En ce qui concerne les investissements, il faut certainement prêter attention à la situation géopolitique, mais la société Rasco a dû se tourner vers des partenaires en Chine pour la coopération.

– Nous reculons avec la mondialisation. Que de grands investissements aillent de pair avec la politique n’est pas une nouveauté, mais il y a un mouvement qui ramène la production de Chine vers les pays occidentaux. Cela a commencé pour des raisons pratiques et a ensuite continué par crainte des investissements chinois. Le fait est que nous ici en Europe faisons toute une série d’erreurs par rapport à la Chine parce que nous essayons de les concurrencer dans des segments où nous ne pouvons pas rivaliser. Un des exemples est les batteries – a déclaré Franičević, ajoutant que nous poussons la transition verte dans laquelle la production est nécessaire que nous n’avons pas, donc nous n’avons d’autre choix que d’importer des produits chinois.

Potentiels inexploités

Un membre du conseil d’administration de Končar Petar Bobek a souligné que l’Europe est le principal marché de Končar et que cette entreprise peut rivaliser en Europe avec son savoir-faire.
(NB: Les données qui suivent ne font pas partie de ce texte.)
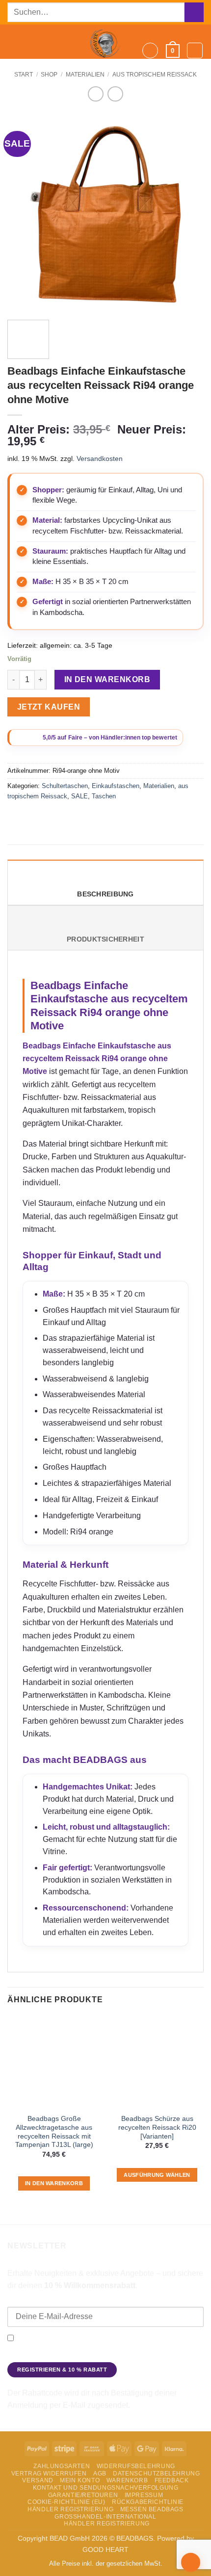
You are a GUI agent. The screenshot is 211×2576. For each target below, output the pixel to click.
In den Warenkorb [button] (54, 2183)
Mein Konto (80, 2480)
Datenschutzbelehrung (156, 2473)
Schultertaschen (65, 786)
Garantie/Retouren (83, 2495)
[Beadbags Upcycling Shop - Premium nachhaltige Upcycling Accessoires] (105, 42)
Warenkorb (127, 2480)
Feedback (172, 2480)
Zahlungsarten (61, 2466)
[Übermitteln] (194, 12)
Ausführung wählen (157, 2175)
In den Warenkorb (107, 679)
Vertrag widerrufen (49, 2473)
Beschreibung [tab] (105, 894)
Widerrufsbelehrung (136, 2466)
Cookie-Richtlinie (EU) (66, 2502)
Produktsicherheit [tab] (105, 939)
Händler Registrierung (70, 2509)
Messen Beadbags (152, 2509)
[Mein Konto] (195, 50)
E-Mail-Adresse (32, 2300)
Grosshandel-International (105, 2516)
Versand (37, 2480)
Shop (49, 74)
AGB (99, 2473)
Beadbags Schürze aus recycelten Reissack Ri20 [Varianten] (157, 2127)
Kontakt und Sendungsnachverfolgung (106, 2487)
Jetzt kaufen (48, 707)
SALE (79, 796)
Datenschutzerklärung (154, 2354)
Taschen (104, 796)
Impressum (144, 2495)
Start (23, 74)
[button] (13, 42)
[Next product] (95, 94)
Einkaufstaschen (115, 786)
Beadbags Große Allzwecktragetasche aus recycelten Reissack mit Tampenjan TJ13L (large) (54, 2131)
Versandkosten (100, 458)
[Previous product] (115, 94)
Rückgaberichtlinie (148, 2502)
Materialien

– Nous soulignons constamment la recherche et le développement. Il y a des investissements dans les capacités de stockage et de logistique. Nous investissons continuellement dans l’équipement, de meilleures conditions, l’éducation, l’efficacité énergétique et de nouvelles technologies – a déclaré Bobek.

Que la Croatie ait d’énormes avantages qu’elle n’exploite pas du tout est affirmé par Matt Darko Sertić d’Applied Ceramics, qui déclare que nous suivons constamment les instructions de quelqu’un d’autre et n’avons toujours pas réalisé que la moitié de la Croatie vit à l’étranger et serait heureuse de revenir, apportant de nouvelles technologies.

Sertić a déplacé sa production de Silicon Valley à Sisak, et comme il le prétend, il n’emploie que des personnes de Sisak et des environs car s’il voulait une main-d’œuvre des Philippines ou du Népal, il aurait ouvert une entreprise au Népal.

– Dès le début, nous avons visé à attirer de jeunes gens, à les éduquer en Californie, et ils doivent établir des relations avec les clients. Nous leur enseignons également qu’ils doivent livrer des produits de haute qualité à temps, et que le prix peut toujours être négocié – affirme Sertić.